Here the Mooneys, in obvious financial straits, exercised their legal right to seek the protection and relief of a bankruptcy court. As a result, the debts secured by all mortgages were discharged. They lost the larger home at 130 Washington Avenue in the Provident foreclosure. Provident recovered a substantial portion of its loss on the bad debt by obtaining title at the foreclosure sale and selling that property free and clear of all liens. In order to save the home at 510 Wrest End Avenue, they raised sufficient funds from family members to make the successful bid at the Corestates foreclosure sale. There was no fraud, collusion or chicanery involved in that. Both Provident and the Dioguardis were given proper notice of the sale. They chose not to appear and bid. Their liens were extinguished by the Corestates final judgment and sale. There is no covenant or undertaking to pay the superior mortgages made by the Mooneys in any of the junior mortgages given to them. Indeed, those mortgages were only collateral security for the $250,000 loan of Provident and the $50,000 second purchase money mortgage taken to secure payment of the debts created by the purchase of 130 Washington Avenue.

In purchasing title at the Corestates sale the Mooneys took subject to the first lien of Federal Home Loan Bank. They, then *206were able to have that federally created lender agree to withdraw its foreclosure complaint and reinstate the loan upon receipt of a lump sum payment satisfactory to it. That is not reprehensible.
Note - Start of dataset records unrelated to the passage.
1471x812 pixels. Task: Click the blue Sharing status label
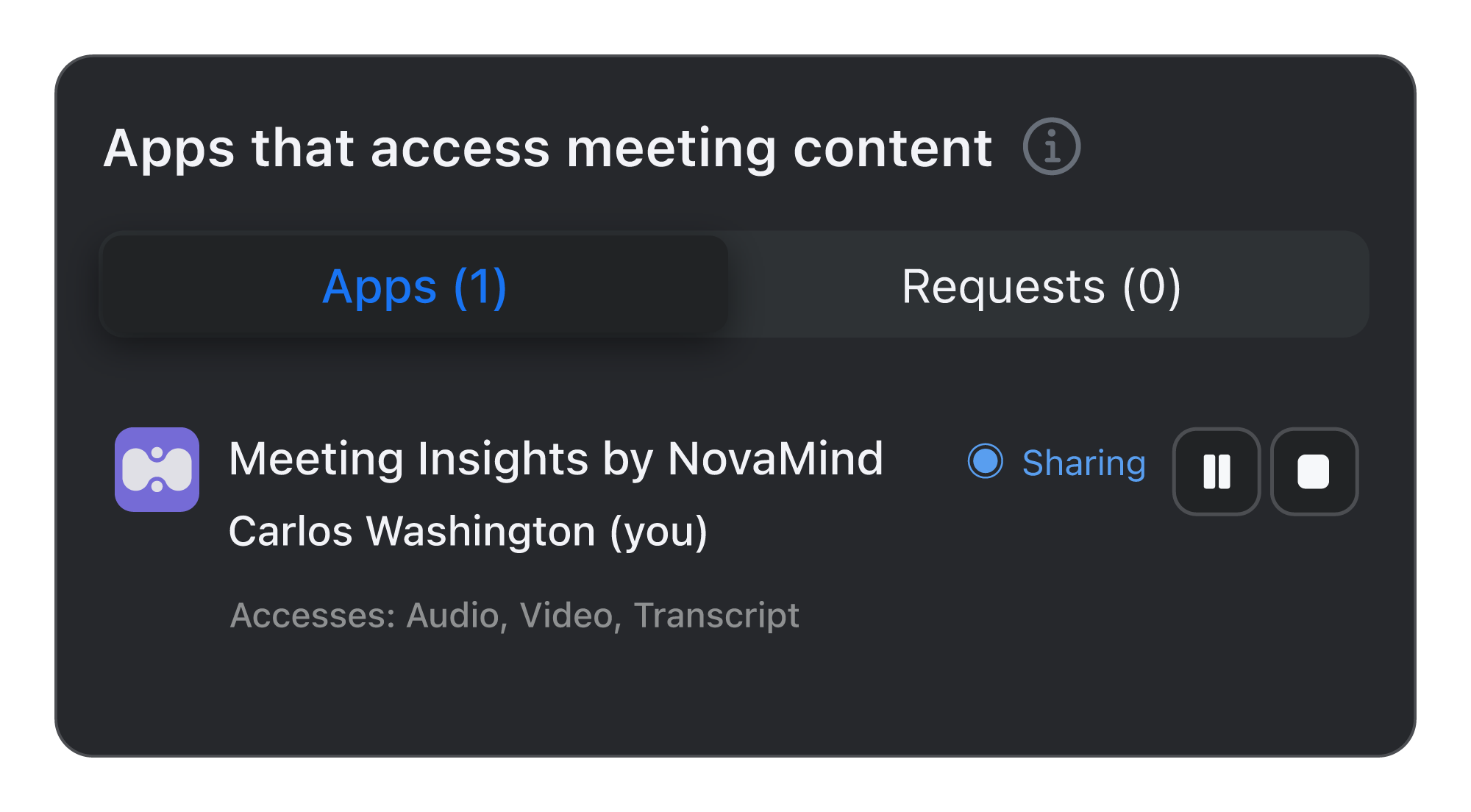coord(1083,463)
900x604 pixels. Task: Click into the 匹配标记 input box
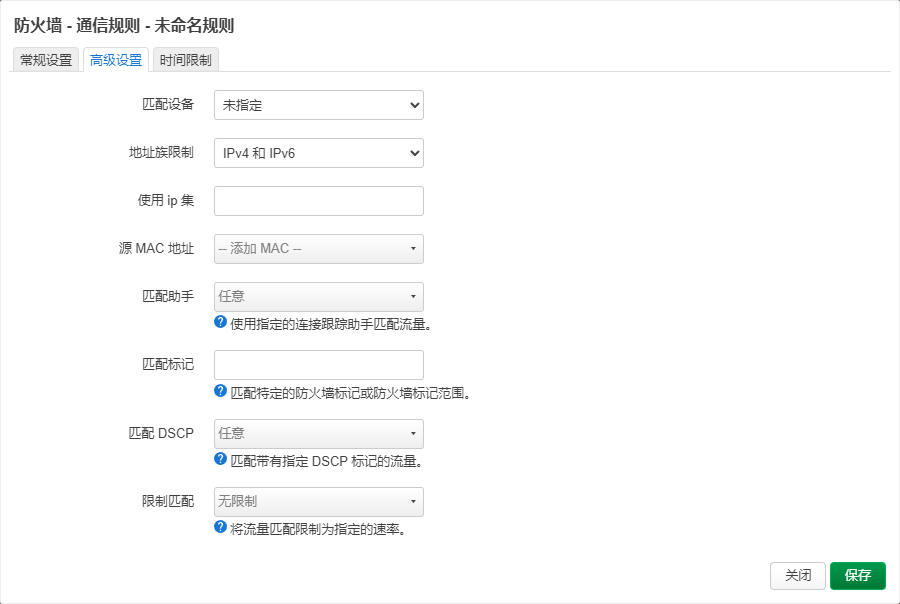[318, 365]
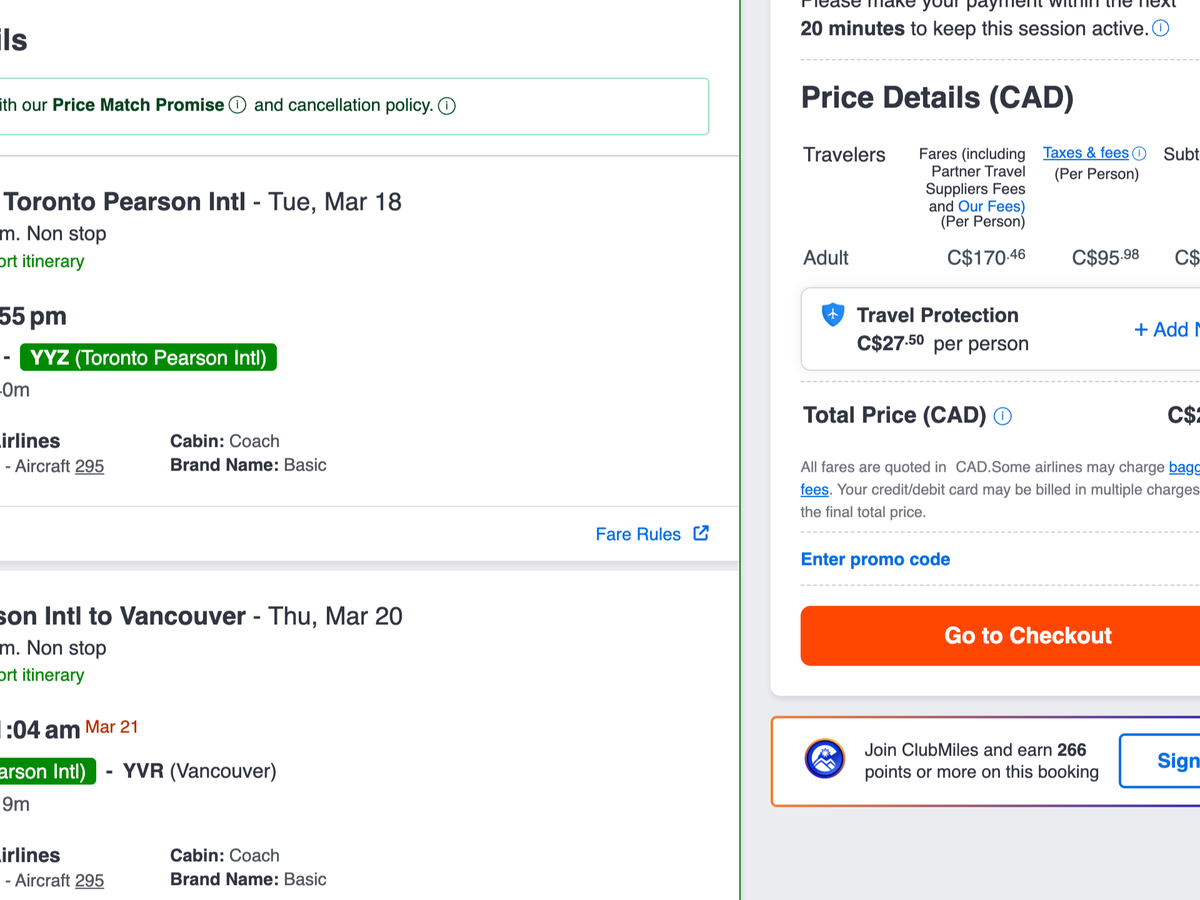Viewport: 1200px width, 900px height.
Task: Click Enter promo code link
Action: point(875,559)
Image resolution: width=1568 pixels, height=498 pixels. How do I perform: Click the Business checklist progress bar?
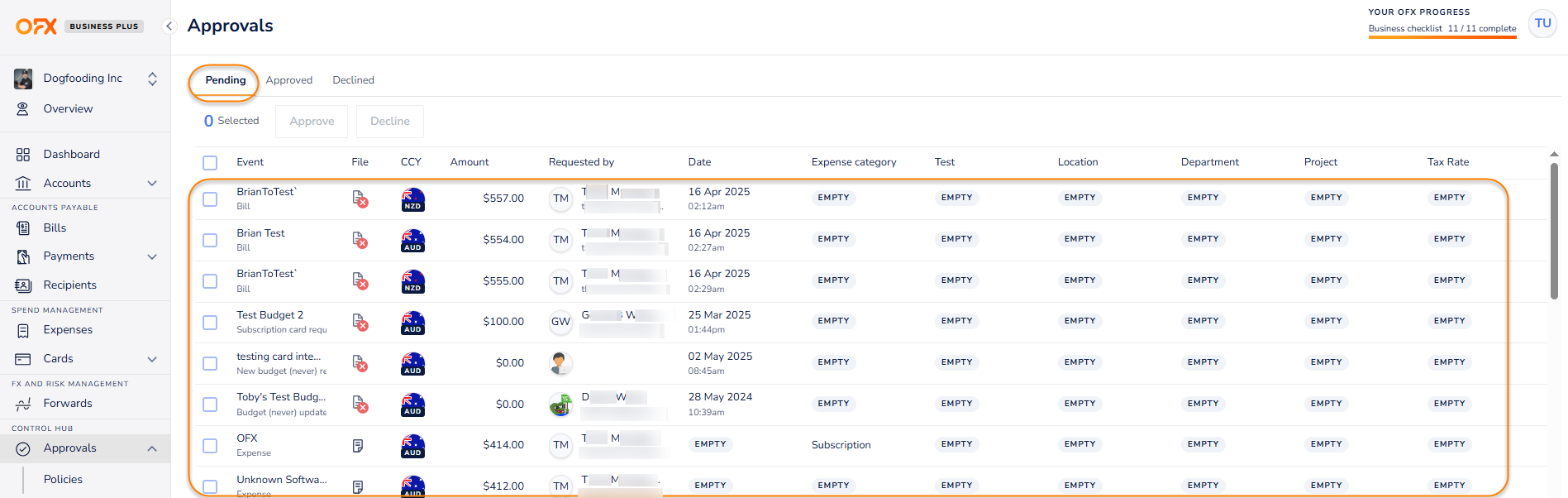pyautogui.click(x=1442, y=36)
There is absence of any proof of fraud or collusive activity. Neither defendant here suggests that there was. All reasonable inferences point to the contrary.

CONCLUSION

Is the “covenant” approach implicated under the facts of this case? After all, in successfully bidding at the sale under the foreclosure of the second mortgage (which extinguished the Provident and Dioguardi liens) were not the Mooneys simply paying that which they were obligated to do? The short answer is that they were not. The debts to Corestates, Provident and Dioguardi had been previously wiped out by their bankruptcy discharge. All that was left were the liens. In the Stiger case and in out-of-state cases which are cited in the authorities noted above, the debts were still valid and subsisting. The revival of the junior liens by equitable decree simply restored the security for those debts. In the view of this court, the discharge of the liability for the debts by the Bankruptcy Court is an essential difference. A rationale based on contractual undertakings is misplaced, unless there is an enforceable money claim. The same would be true if the debt secured by a mortgage no longer had viability because of the running of a statute of limitations.
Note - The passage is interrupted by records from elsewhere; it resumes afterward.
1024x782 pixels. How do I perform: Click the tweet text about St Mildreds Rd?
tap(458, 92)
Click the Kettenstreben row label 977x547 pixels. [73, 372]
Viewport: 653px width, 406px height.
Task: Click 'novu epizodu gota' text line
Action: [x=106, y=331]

To that extent, I disagree with the result reached in Old Republic Ins. Co. v. Currie, supra.

For those reasons, there is no entitlement to a declaration reviving the levies of the Provident and Dioguardis mortgages. Plaintiffs’ motion is granted. An order will be entered directing the County Clerk to discharge the mortgages.
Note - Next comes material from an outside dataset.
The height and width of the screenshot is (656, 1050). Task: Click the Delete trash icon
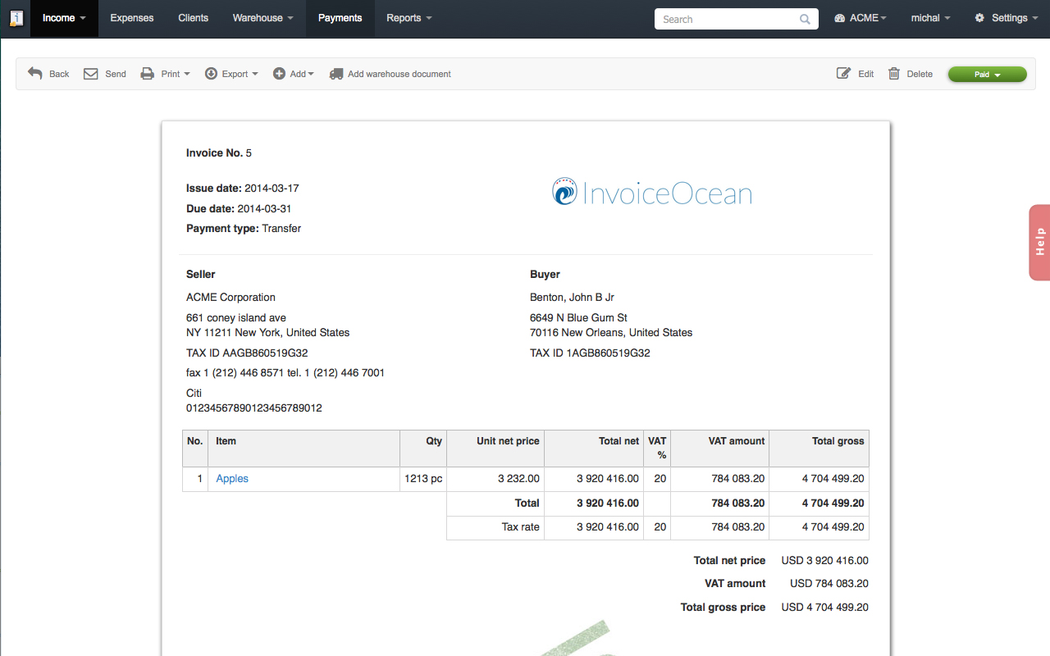894,74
It is conceded that the debts secured by the mortgages have been discharged by the Mooneys bankruptcy proceeding.

As between the Provident and the Dioguardis, it is clear that the latter understood that their $50,000 debt was subordinated to the $250,000 owed to the Provident.

11 V.S.C.A. § 727; Burlingham v. Crouse, 228 U.S. 459, 33 S.Ct. 564, 57 L.Ed. 920 (1913); Williams v. United States Fidelity & Guaranty Co., 236 U.S. 549, 35 S.Ct. 289, 59 L.Ed. 713 (1915); Wright v. Union Cent. Life Ins. Co., 304 U.S. 502, 58 S.Ct. 1025, 82 L.Ed. 1490 (1938).

Martindell v. Fiduciary Counsel, 133 N.J. Eq. 408, 413, 30 A.2d 281 (E & A 1942); Goodell v. Monroe, 87 N.J. Eq. 328, 335, 100 A. 238 (E & A 1916).